If /dev/mali0 does not exist on your platform then the mali kernel driver that exposes this device has not been integrated with the kernel you are using. I believe Linaro kernels do not currently support Mali so this is expected to not be available on those kernels. You either need to integrate the kernel module with the Linaro kernel, lobby Linaro to support Mali in their kernel (would be a long term solution, don't know why they don't do this currently), or use the Insignal kernel which should support it. Yoshi is almost certainly not using a Linaro kernel, and is using one probably from Insignal which has the mali kernel module integrated.
Hope this helps,
Chris
There is indeed no /dev/mali0 on my platform. I tried compiling and installing this kernel driver to fix it, but this hasn't been successful so far. The same holds for the Insignal kernel, I didn't manage to replace the Linaro kernel with that one. The main problem seems to be that I cannot get uboot to actually boot the freshly compiled kernel.
Hi Veeranna,
Is this API/driver overhead?
Probably, yes. When I try this I'm seeing the same sort of additional time using gettimeofday vs the profiling values output. With the Sobel sample I looked at the difference in this additional time when I increased the size of the image being processed. It appeared to stay roughly the same, which would back up the theory that this is due to additional overhead in the API.
Hope that helps,
Tim
Thank you for the information.
I cannot stress enough that if you are interested in real world performance, you should move away from these synthetic benchmarks and look at actual data for proper use cases. There are some real-world oriented benchmarks out there already, which already have Mali powered devices in their results.
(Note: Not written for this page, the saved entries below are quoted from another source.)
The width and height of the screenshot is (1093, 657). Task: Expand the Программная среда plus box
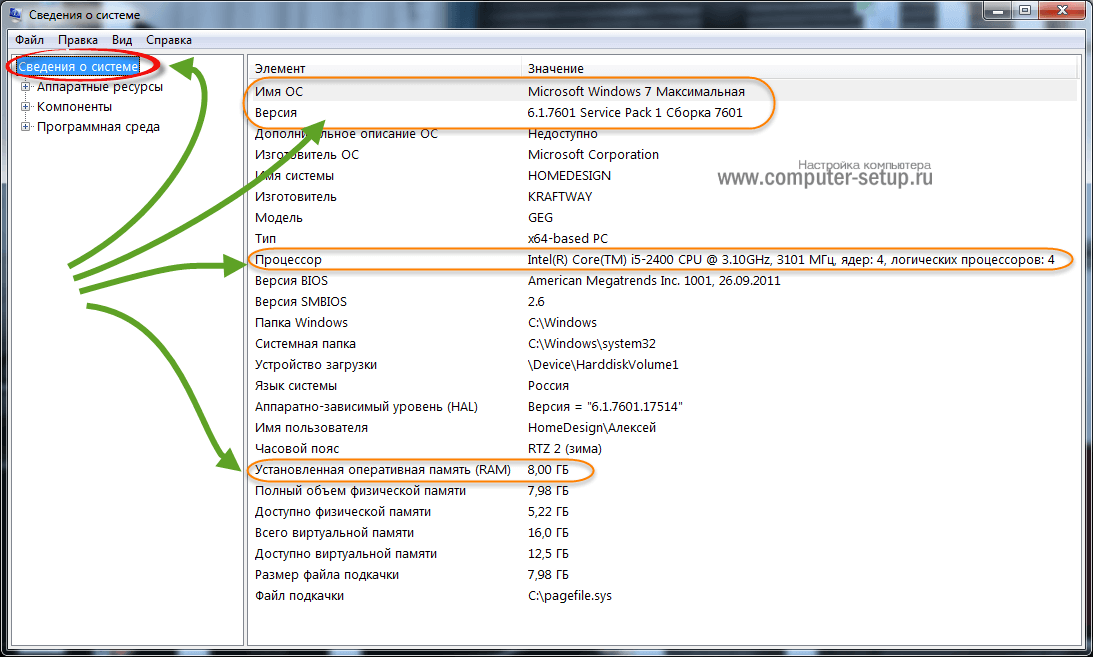pyautogui.click(x=26, y=127)
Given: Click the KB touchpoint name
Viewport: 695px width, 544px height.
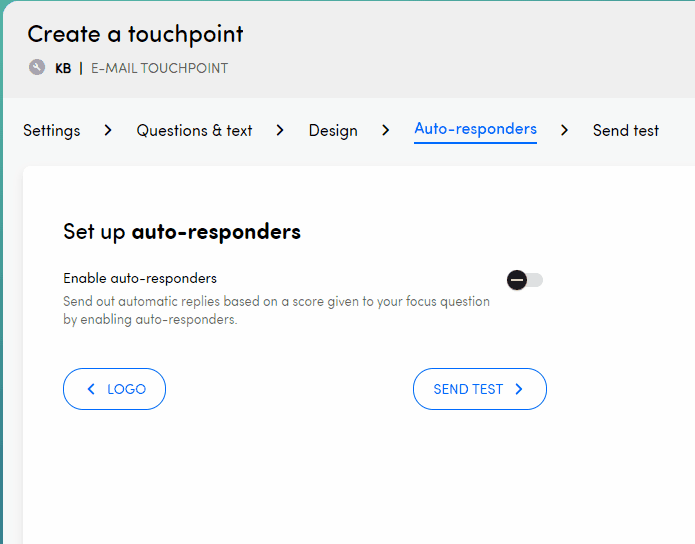Looking at the screenshot, I should pos(63,68).
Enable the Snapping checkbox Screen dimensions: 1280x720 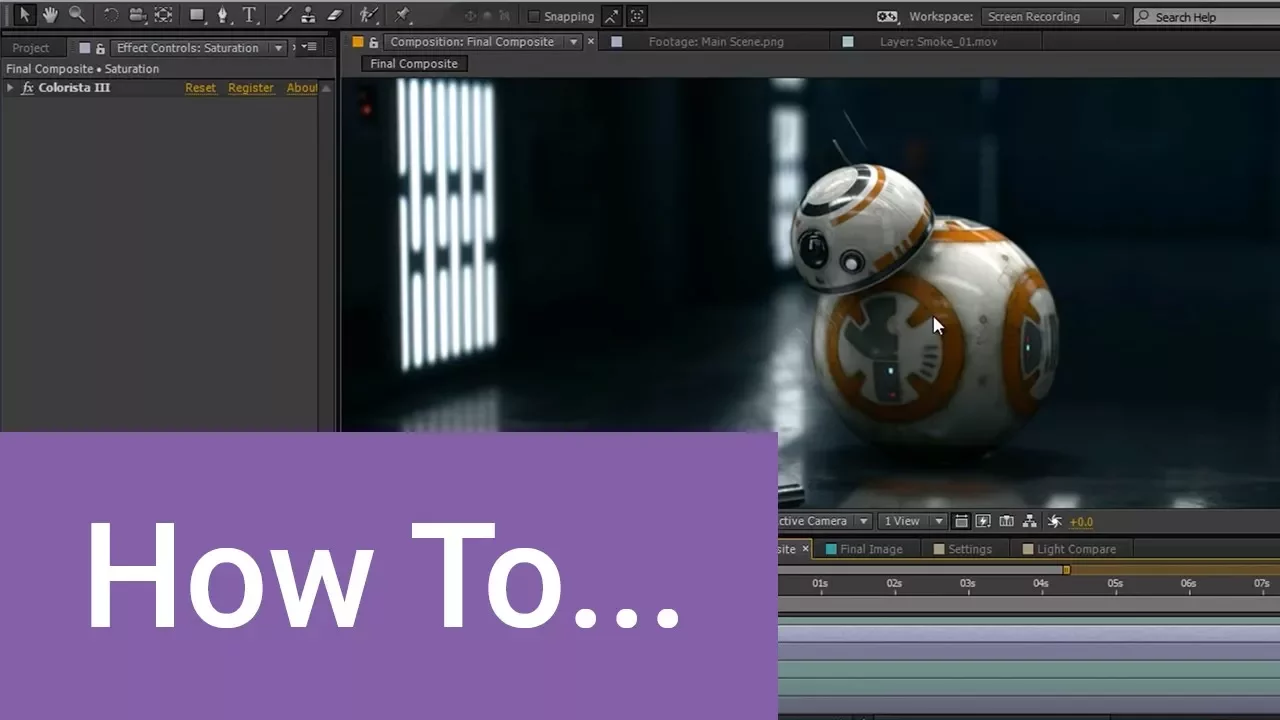click(x=534, y=16)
I totally agree that synthetic benchmarks are no proper measure for real world performance, but these benchmarks do help to determine whether the environment is set-up properly, which is clearly not (yet) the case.
Have spoken to someone from the driver team, if you're only seeing one device then it must be an old driver, it's worth asking Insignal what their roadmap is for providing updates. On current drivers you will see 2 devices, one with 4 cores and one with 2.
By now the r4p0-02rel0 drivers are available. I tried running the benchmarks using them instead of the r3p0-02rel0 drivers that I used before, however the runtime fails to create an OpenCL context.
Someone opened a topic on the Insignal forum about the latest drivers, it seems that I have to compile my own kernel using the latest kernel driver to get it working.
Hi Bram,
Yes thats correct the old kernel driver will not work with the new userspace driver, the kernel needs recompiling with the new kernel driver.
Hth,
Hi Bramv,
Are you able use all 6 cores T628?. If you are succeeded can you give complete steps to builds required binaries.
Thanks,
Veeranna
No unfortunately not. I tried to run this image to get it up and running but the board wouldn't boot.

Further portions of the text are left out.